Wieder zurück in Deutschland…

 

 

Wieder zurück in Deutschland… Ich merke wie anstrengend die Zeit in Marokko war. So sehr ich dieses Land und seine Menschen mag, dieses Mal habe ich mich auf mein geordnetes und ruhiges Zuhause gefreut.

Es waren zu viele Eindrücke in zu wenig Tagen.  Ich beginne erst jetzt das Erlebte, mit etwas Abstand und Ruhe, in meiner vertrauten Umgebung zu begreifen.

Lasst mich meine Gedanken ordnen und euch diese in den kommenden Tagen nach und nach erzählen…

 

Marokko hat mich gefordert!

Gegen Ende meines Aufenthalts war ich tatsächlich ziemlich angespannt. Dies war mir wohl deutlich anzumerken, denn meine marokkanischen Bekannten und Freunde drängten mich zunehmend dazu, wieder zu trinken und zu essen.

→ **ZU ERLEDIGEN**:
**a.** Wozu drängten die marokkanischen Bekannten und Freunde laut dem Text über die Rückkehr aus Marokko gegen Ende des Aufenthalts zunehmend?
**b.** Führe den Text über die Rückkehr aus Marokko im Anschluss an seinen letzten Satz weiter.

→ **AUSZÜGE DER DATENSÄTZE**:

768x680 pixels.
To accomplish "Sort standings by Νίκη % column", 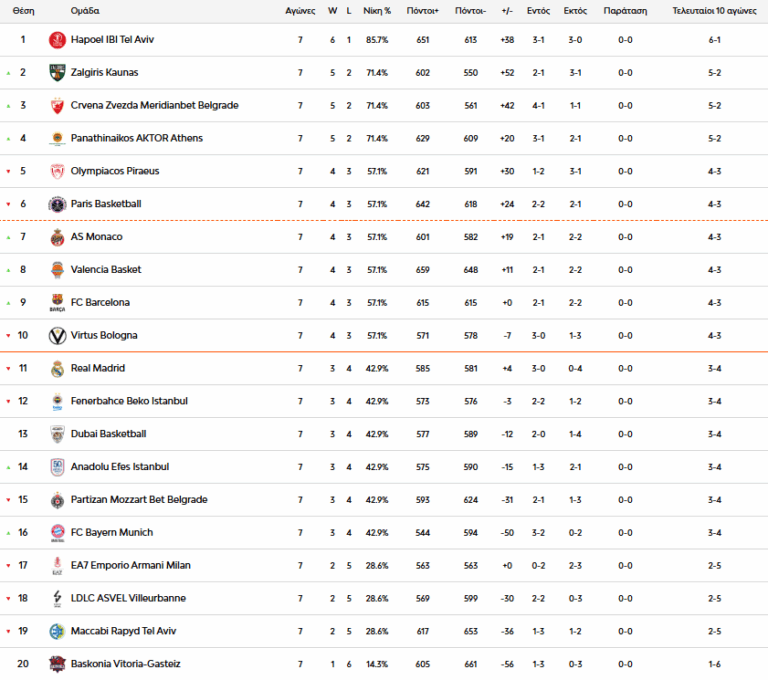I will pos(376,11).
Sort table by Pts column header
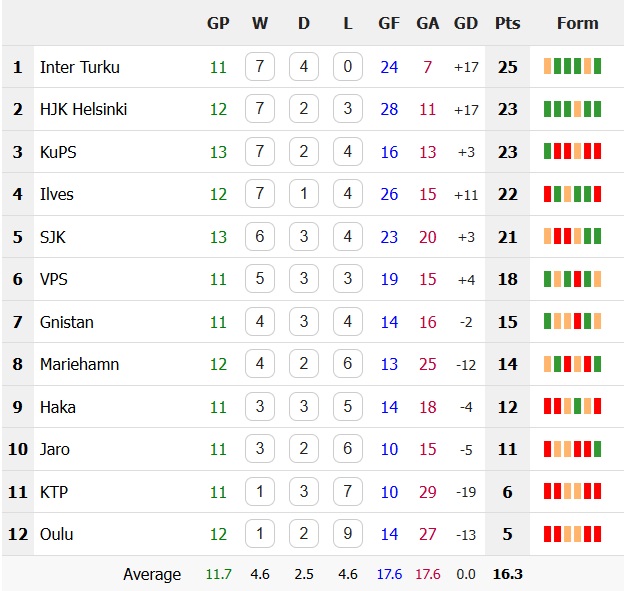The height and width of the screenshot is (591, 624). 507,23
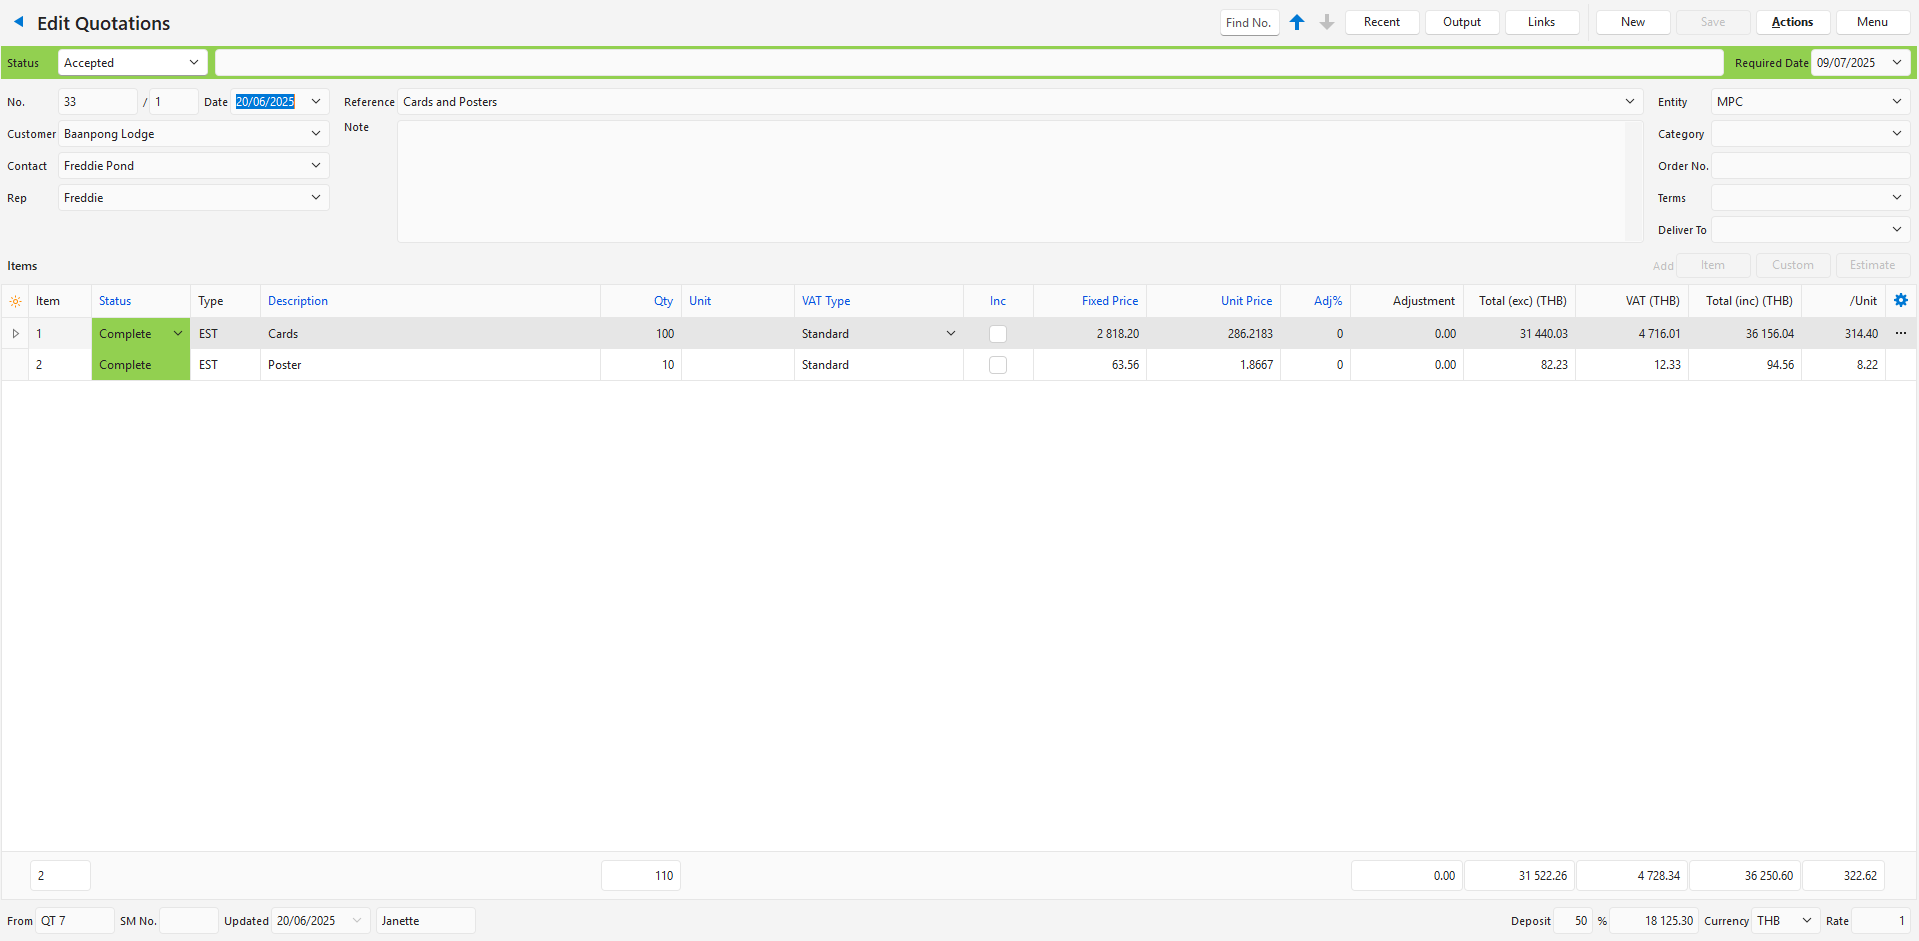
Task: Tick the Inc checkbox for Poster item
Action: pyautogui.click(x=997, y=365)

→ **ANTWORTEN**:
**a.** Dazu, wieder zu trinken und zu essen.

**b.**
Die Ursache der Angespanntheit lag jedoch weniger am Fasten an sich oder den zunehmend hohen Temperaturen (bis über 40 Grad), sondern war eher in dem ständigen Wechsel der Orte, Personen und veränderter Tagesabläufe begründet.

 

Nach den ersten drei Tagen in Marrakech ging meine Reise weiter nach Casablanca zu Abdullah. Nach zwei Tagen Aufenthalt in Casa reisten wir gemeinsam nach Fès zu seinem Bruder und dessen Frau und zuletzt zu seiner Familie in sein Heimatdorf bei Khenifra. Abdullah blieb noch einen Tag länger bei seiner Familie. Ich fuhr derweil mit dem Bus zurück zu meinen Freundinnen nach Marrakech, um mit diesen gemeinsam noch meine letzten zwei Tage meines Marokkoaufenthalts zu verbringen.

 

 

Jeden zweiten bis dritten Tag neue Situationen und Erfahrungen.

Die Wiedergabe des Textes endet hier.